Fuel and Urea Systems for a Multi-Level Data Centre: LOD 450 Detailed Design
LOD 450 detailed design of fuel and urea systems for a data centre with vertically stacked generators: 3 × 100 m³ fuel tanks, 4 × 10 m³ DEF tanks, combined pump rooms, and provision for a future adjacent zone.

- Fuel storage tanks
- 3 × 100 m³
- Urea (DEF) tanks
- 4 × 10 m³
- Detailed design standard
- LOD 450
Data centre sites are getting denser, and generator fleets are growing with them. On this project the generator sets were not lined up on one slab — they were stacked on multiple levels. That single fact reshaped the entire fuel and urea design: storage, routing, pressure management, and access all had to be solved vertically as well as in plan.
TEBIN designed the fuel and urea storage and distribution systems for a data centre in Germany, delivered at the German HOAI work stage LPH 5 (execution design) and developed from concept through to Level of Development (LOD) 450 detailed design. Andrii Sheronov led the project as Project Manager.
How was the fuel storage arranged?
The fuel storage solution comprises 3 × 100 m³ tanks arranged across multiple levels. TEBIN developed the full spatial coordination and interconnection logic for the tanks from concept through to LOD 450 detailed design, including all supporting infrastructure and secondary containment provisions.
Multi-level tank placement is unusual for fuel systems of this scale.

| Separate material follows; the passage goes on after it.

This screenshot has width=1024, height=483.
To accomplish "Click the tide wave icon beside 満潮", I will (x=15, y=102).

It ties the storage design directly to the building structure, vertical circulation, and the distribution network, so the tank arrangement could not be developed in isolation from the rest of the facility.
What did the urea (DEF) system cover?
Diesel generator sets with exhaust after-treatment consume urea solution — diesel exhaust fluid (DEF) — so the urea system is part of the emergency power infrastructure, not an accessory. TEBIN designed the complete urea system around 4 × 10 m³ DEF tanks, covering the storage arrangement, filling infrastructure, and distribution routing to the generator sets.

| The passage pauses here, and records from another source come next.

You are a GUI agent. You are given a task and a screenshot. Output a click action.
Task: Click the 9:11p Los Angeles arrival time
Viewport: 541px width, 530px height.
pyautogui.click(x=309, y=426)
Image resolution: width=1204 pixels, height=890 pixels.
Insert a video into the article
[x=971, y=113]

The urea system was fully integrated within the multi-level site layout and coordinated against the fuel system, so both networks could share the building without competing for the same routes, rooms, and access zones.

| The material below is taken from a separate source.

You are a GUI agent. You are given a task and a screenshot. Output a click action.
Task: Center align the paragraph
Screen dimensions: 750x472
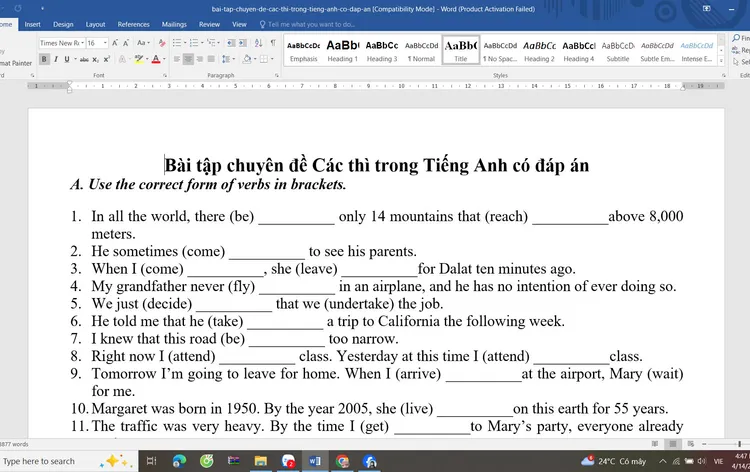[x=188, y=60]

How do the filling and pumping nodes keep the system operable?
TEBIN developed the full layout and piping design for one dedicated fuel filling cabinet and one dedicated urea filling cabinet, alongside 2 combined pump rooms serving both media. Each node was equipped with bypass arrangements to ensure operational continuity and maintenance flexibility across both the fuel and urea circuits.
Bypass logic matters in mission-critical infrastructure because maintenance is not optional. A pump or valve must be serviceable without taking the emergency power system out of readiness.
What did vertical generator stacking demand from the distribution design?
Fuel and urea distribution was coordinated across a vertically stacked generator arrangement, with units positioned on multiple levels. The design had to ensure correct routing, pressure management, and access provisions throughout the riser and distribution network — every level added static head, routing constraints, and maintenance interfaces that a single-level plant never sees.
How was the next zone designed in before it existed?
The system was developed with full provision for a future tie-in to the adjacent zone: reserved connection points, interface documentation, and spatial allowances. When the neighbouring area was brought online, the connection could be made without reworking the live installation. That expansion became its own TEBIN project — the adjacent zone expansion and tie-in, presented separately in this portfolio.
Project outcome
TEBIN delivered the complete detailed design across all system nodes to LOD 450, producing the full drawing and scheme package — P&IDs, general arrangements, isometrics, support drawings, and equipment schedules — through to As-Built, while coordinating continuously with the civil, architectural, electrical, controls, and vendor disciplines. The result is a fuel and urea infrastructure that works with the building's vertical logic and is already prepared for the site's next phase.
Project FAQ
What did the multi-level generator arrangement change in the design?
Generator sets were positioned on multiple levels, so fuel and urea distribution had to work vertically: routing through risers, pressure management across levels, and access provisions for installation and maintenance throughout the distribution network.
What does LOD 450 mean for this project?
The detailed design was delivered to Level of Development (LOD) 450, a level of model and drawing detail developed for fabrication and installation coordination. The package included P&IDs, general arrangements, isometrics, support drawings, and equipment schedules across all project stages through to As-Built.
How was future expansion considered?
The system was developed with full provision for a future tie-in to the adjacent zone — reserved connection points, interface documentation, and spatial allowances — so the neighbouring area could be connected without redesigning the existing installation.